┌────────

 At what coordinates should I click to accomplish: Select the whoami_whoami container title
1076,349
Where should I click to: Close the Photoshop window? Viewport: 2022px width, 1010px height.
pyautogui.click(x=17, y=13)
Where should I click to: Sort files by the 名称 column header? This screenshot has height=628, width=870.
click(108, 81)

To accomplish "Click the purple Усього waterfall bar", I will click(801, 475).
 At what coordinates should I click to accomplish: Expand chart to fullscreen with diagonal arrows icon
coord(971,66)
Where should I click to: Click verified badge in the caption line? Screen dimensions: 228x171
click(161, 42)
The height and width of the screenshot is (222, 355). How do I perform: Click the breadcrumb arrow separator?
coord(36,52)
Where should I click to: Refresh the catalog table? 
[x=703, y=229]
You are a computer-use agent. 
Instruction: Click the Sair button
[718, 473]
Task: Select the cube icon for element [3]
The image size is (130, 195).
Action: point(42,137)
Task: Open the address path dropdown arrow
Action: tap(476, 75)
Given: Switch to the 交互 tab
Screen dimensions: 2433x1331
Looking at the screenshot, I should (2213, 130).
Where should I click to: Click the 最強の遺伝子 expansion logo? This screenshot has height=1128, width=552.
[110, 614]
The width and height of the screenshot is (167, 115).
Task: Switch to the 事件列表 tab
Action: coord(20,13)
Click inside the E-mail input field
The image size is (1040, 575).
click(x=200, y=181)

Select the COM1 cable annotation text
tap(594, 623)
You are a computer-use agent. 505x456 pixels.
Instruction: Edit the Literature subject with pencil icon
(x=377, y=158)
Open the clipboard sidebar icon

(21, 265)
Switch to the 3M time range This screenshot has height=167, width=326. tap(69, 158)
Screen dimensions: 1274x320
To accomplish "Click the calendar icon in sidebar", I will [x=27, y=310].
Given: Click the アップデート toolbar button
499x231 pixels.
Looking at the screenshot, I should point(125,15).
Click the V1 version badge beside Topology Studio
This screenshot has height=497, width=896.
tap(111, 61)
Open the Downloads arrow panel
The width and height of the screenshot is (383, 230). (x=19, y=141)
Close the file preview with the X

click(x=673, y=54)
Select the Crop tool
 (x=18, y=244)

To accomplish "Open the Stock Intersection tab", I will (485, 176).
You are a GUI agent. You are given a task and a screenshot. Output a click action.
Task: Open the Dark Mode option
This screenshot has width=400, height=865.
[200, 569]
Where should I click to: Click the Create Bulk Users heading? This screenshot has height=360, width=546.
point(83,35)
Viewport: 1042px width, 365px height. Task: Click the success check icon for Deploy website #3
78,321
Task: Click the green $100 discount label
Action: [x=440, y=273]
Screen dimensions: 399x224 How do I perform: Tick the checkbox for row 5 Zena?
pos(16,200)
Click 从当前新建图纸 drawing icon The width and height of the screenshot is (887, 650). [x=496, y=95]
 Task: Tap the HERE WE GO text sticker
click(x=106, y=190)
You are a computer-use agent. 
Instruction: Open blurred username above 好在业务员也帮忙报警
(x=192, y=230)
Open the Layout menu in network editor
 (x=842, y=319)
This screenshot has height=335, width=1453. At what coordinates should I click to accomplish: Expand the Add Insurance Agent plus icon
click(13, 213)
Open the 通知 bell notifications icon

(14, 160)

└────────

DO THIS:
Reproduce all of the records above line for line, without altering anything.

WORKED ANSWER:
 At what coordinates should I click to accomplish: Select the whoami_whoami container title
1076,349
Where should I click to: Close the Photoshop window? Viewport: 2022px width, 1010px height.
pyautogui.click(x=17, y=13)
Where should I click to: Sort files by the 名称 column header? This screenshot has height=628, width=870.
click(108, 81)

To accomplish "Click the purple Усього waterfall bar", I will click(801, 475).
 At what coordinates should I click to accomplish: Expand chart to fullscreen with diagonal arrows icon
coord(971,66)
Where should I click to: Click verified badge in the caption line? Screen dimensions: 228x171
click(161, 42)
The height and width of the screenshot is (222, 355). How do I perform: Click the breadcrumb arrow separator?
coord(36,52)
Where should I click to: Refresh the catalog table? 
[x=703, y=229]
You are a computer-use agent. 
Instruction: Click the Sair button
[718, 473]
Task: Select the cube icon for element [3]
The image size is (130, 195).
Action: point(42,137)
Task: Open the address path dropdown arrow
Action: tap(476, 75)
Given: Switch to the 交互 tab
Screen dimensions: 2433x1331
Looking at the screenshot, I should (2213, 130).
Where should I click to: Click the 最強の遺伝子 expansion logo? This screenshot has height=1128, width=552.
[110, 614]
The width and height of the screenshot is (167, 115).
Task: Switch to the 事件列表 tab
Action: coord(20,13)
Click inside the E-mail input field
The image size is (1040, 575).
click(x=200, y=181)

Select the COM1 cable annotation text
tap(594, 623)
You are a computer-use agent. 505x456 pixels.
Instruction: Edit the Literature subject with pencil icon
(x=377, y=158)
Open the clipboard sidebar icon

(21, 265)
Switch to the 3M time range This screenshot has height=167, width=326. tap(69, 158)
Screen dimensions: 1274x320
To accomplish "Click the calendar icon in sidebar", I will [x=27, y=310].
Given: Click the アップデート toolbar button
499x231 pixels.
Looking at the screenshot, I should point(125,15).
Click the V1 version badge beside Topology Studio
This screenshot has height=497, width=896.
tap(111, 61)
Open the Downloads arrow panel
The width and height of the screenshot is (383, 230). (x=19, y=141)
Close the file preview with the X

click(x=673, y=54)
Select the Crop tool
 (x=18, y=244)

To accomplish "Open the Stock Intersection tab", I will (485, 176).
You are a GUI agent. You are given a task and a screenshot. Output a click action.
Task: Open the Dark Mode option
This screenshot has width=400, height=865.
[200, 569]
Where should I click to: Click the Create Bulk Users heading? This screenshot has height=360, width=546.
point(83,35)
Viewport: 1042px width, 365px height. Task: Click the success check icon for Deploy website #3
78,321
Task: Click the green $100 discount label
Action: [x=440, y=273]
Screen dimensions: 399x224 How do I perform: Tick the checkbox for row 5 Zena?
pos(16,200)
Click 从当前新建图纸 drawing icon The width and height of the screenshot is (887, 650). [x=496, y=95]
 Task: Tap the HERE WE GO text sticker
click(x=106, y=190)
You are a computer-use agent. 
Instruction: Open blurred username above 好在业务员也帮忙报警
(x=192, y=230)
Open the Layout menu in network editor
 (x=842, y=319)
This screenshot has height=335, width=1453. At what coordinates should I click to accomplish: Expand the Add Insurance Agent plus icon
click(13, 213)
Open the 通知 bell notifications icon

(14, 160)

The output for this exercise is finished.